By Mary F. Willson
For the Juneau Empire
Thousands of insect species have chemical protection against predators or parasites. These chemical compounds are often derived from plants (which made them for their own defense); for instance, herbivorous larvae sequester these compounds, so they and the ensuing adults are protected. Enemies may be deterred from attack by the smell or learn from experience to avoid insects that produce nausea or other unpleasant effects. Chemical protection provides clear advantages to survival and reproduction. A well-known example is provided by monarch butterflies: The larvae eat milkweed plants, taking in toxic cardiac glycosides; birds that try to eat the larvae (or the later adults) get sick and quickly learn to avoid such prey.

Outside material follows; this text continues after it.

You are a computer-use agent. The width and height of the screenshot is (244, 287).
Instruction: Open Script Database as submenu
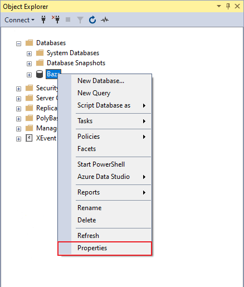click(x=105, y=105)
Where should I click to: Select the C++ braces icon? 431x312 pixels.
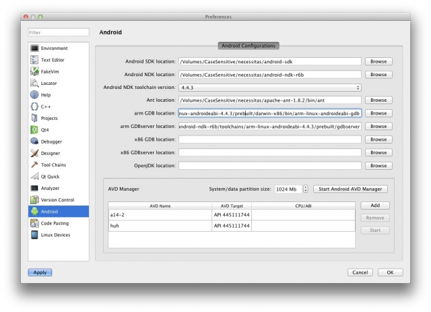click(x=34, y=106)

A less well-known and fascinating example is the colorful bella or rattlebox moth, whose larvae feed on poisonous seeds of a legume, storing the toxic alkaloids in their bodies. Predatory orb-weaving spiders and wolf spiders reject toxin-laden larvae and adults. Female moths transmit the toxins to their eggs. Male moths transmit the toxins along with sperm during copulation, and females mate many times, building up their supplies of the toxins. Thus, the females and their offspring gain better defenses. Males advertise their supply of the toxins (with an airborne pheromone) and females favor males with bigger protective chemical gifts to offer, somehow even giving precedence to their sperm over those of others.
In contrast to the insects, very few birds are known to be toxic (at least to humans or other mammals). The European common quail (a subspecies of a widespread species) sometimes makes some human consumers ill, but only in fall when the birds are migrating south, possibly because of some seasonal food in the diet; other subspecies living in other regions are not usually considered to be toxic.

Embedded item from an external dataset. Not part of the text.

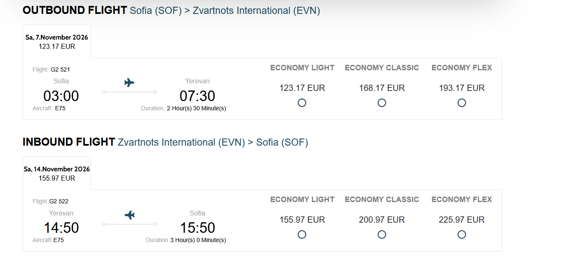Select outbound Economy Flex 193.17 EUR fare
Viewport: 572px width, 269px height.
click(462, 103)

Bronze-wing pigeons in Australia attracted notice when introduced mammals (cats, foxes) died after eating them. The pigeons eat seeds, including those of a particular legume that contains toxins. I found no reports, however, of effects of pigeon-eating on native Australian animals (did they not eat pigeons, or were there no observations, or did they tolerate the toxins?).
The largely herbivorous spur-wing goose of Africa sometimes has poison in its body, perhaps from eating blister beetles, which contain the potent toxins cantharidin. These birds could be self-medicating by occasional beetle-eating, perhaps reducing intestinal worms and microbes. A contrast is seen with the great bustard of Eurasia, which is thought to self-medicate in this way, at least in some populations, although this bird is not reported to have toxic effects. As an interesting aside: In the mating season, male bustards eat more beetles than females, perhaps cleaning out their guts to demonstrate to females (which inspect the males’ rear ends) no diarrhea and a clean bill of health.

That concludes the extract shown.